Dicho eso, la puerta se abrió, dejando ver a la señora de recepción. Mi abuela se limpió rápidamente las lágrimas.
—Otra vez vos, que pesada —bromeo Beatrice.
—Si te encanta verme, señora drama.
—Señora usted, yo apenas tengo cincuenta y tres años, soy una señorita.
Sí, era, dentro de todo, joven pero, sus problemas de salud no le permitían mantenerse sola.
Las tres reímos al escuchar las ocurrencias de mi abuela.
—Bueno, me alegro que hayan podido verse pero, debes irte, Ari. Es hora de dormir.
—Que aguafiestas, si recién comienza la noche.
—Qué ocurrencias, abuela. —Deposite un corto beso en una de sus mejillas—. Vendré pronto y... —Me acerqué a su oreja— te traeré chocolate amargo.

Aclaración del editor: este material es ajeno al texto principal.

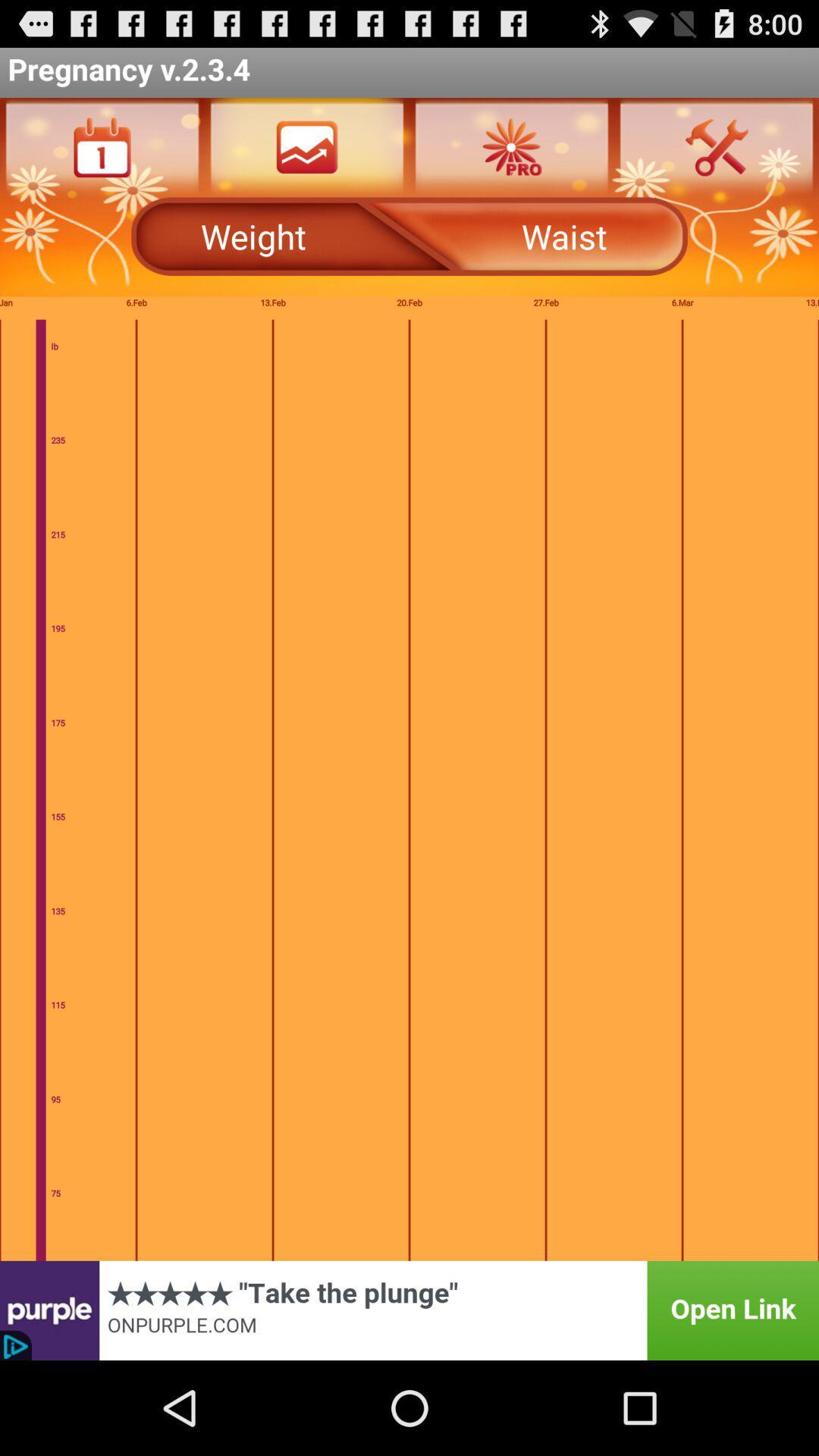 This screenshot has height=1456, width=819. Describe the element at coordinates (410, 1310) in the screenshot. I see `open link to go to advertisement` at that location.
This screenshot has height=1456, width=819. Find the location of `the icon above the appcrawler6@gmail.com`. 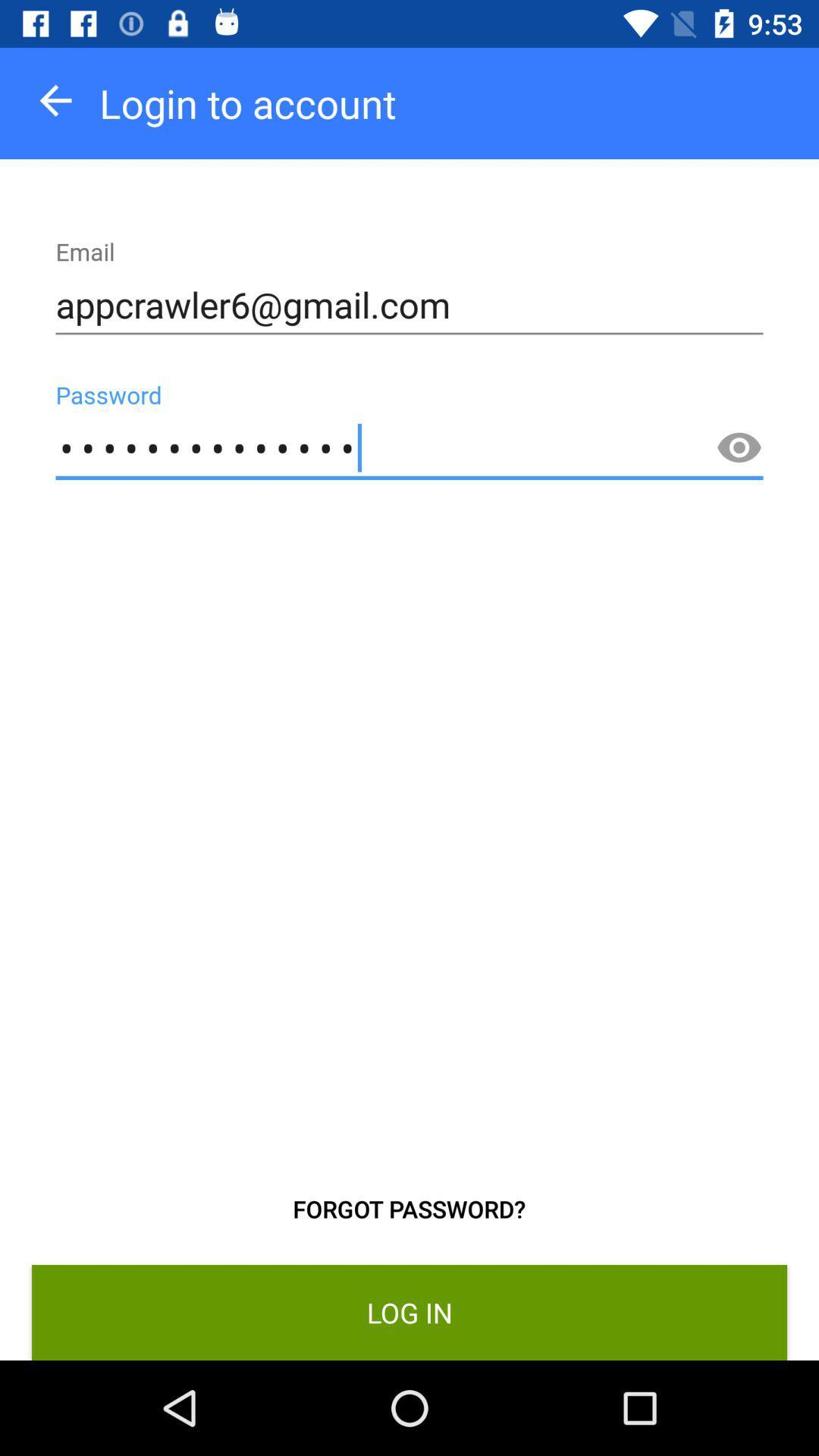

the icon above the appcrawler6@gmail.com is located at coordinates (55, 99).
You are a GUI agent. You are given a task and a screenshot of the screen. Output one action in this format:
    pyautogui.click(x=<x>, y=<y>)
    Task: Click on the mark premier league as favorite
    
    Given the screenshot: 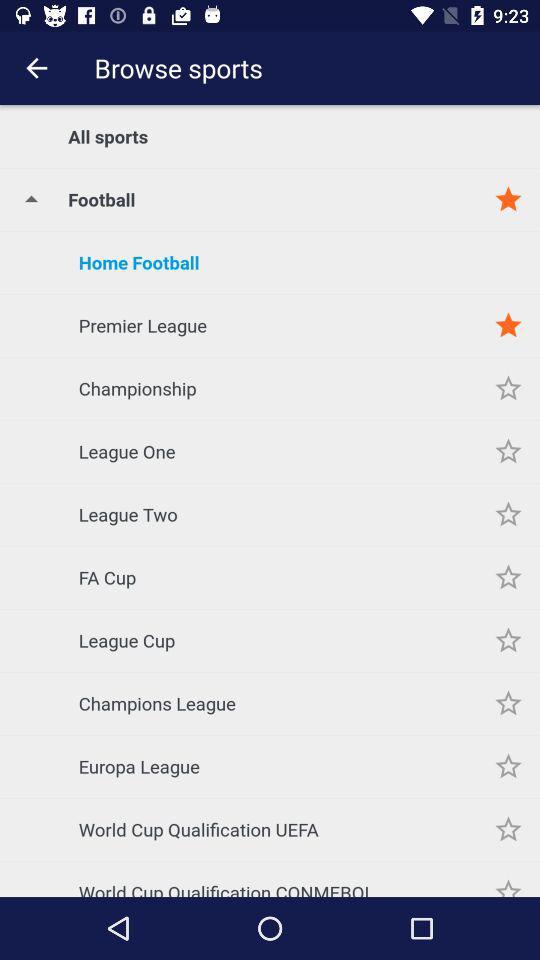 What is the action you would take?
    pyautogui.click(x=508, y=325)
    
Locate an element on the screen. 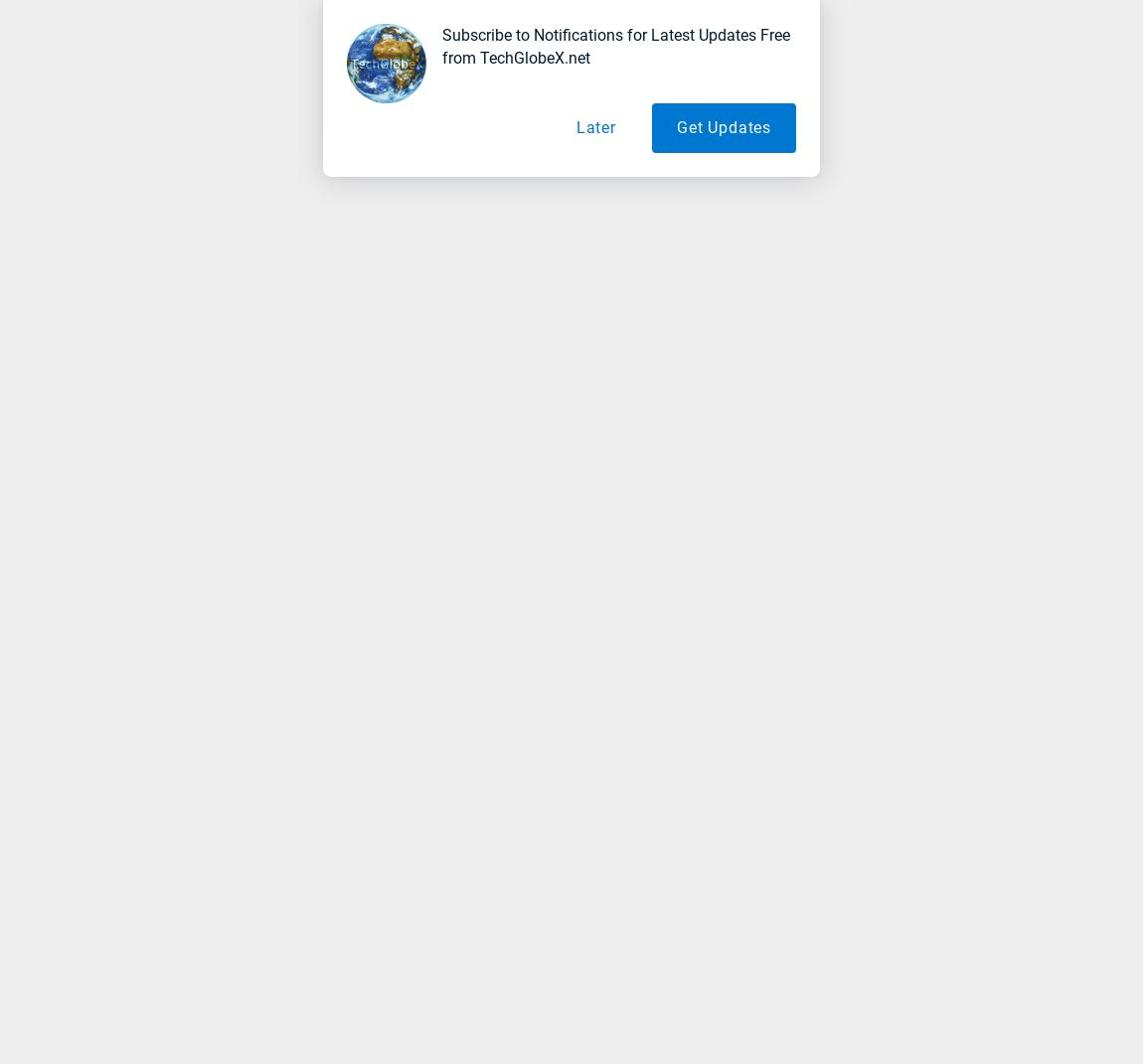 Image resolution: width=1143 pixels, height=1064 pixels. 'MENU' is located at coordinates (70, 48).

—¡Sí! —chilló, emocionada—. Nos vemos, la mia fiorellina. ¡Te amo!
—Yo también te amo.
Deposite un último beso en su frente y con la señora de recepción, nos fuimos de allí. Debería preguntarle su nombre en algún momento. Tomé de recepción mis cosas y después de intercambiar pocas palabras con la señora, me fui. Estaba colocándome el casco cuando recibí un mensaje.
Guarde el celular en mi mochila del Instituto. La única que me había tirado mi madre a la calle, junto con algunas prendas de ropa dentro y la demás en el césped que, desafortunadamente, tuve que dejar porque no tenía donde llevarlas. Abroche el casco, subí a la moto.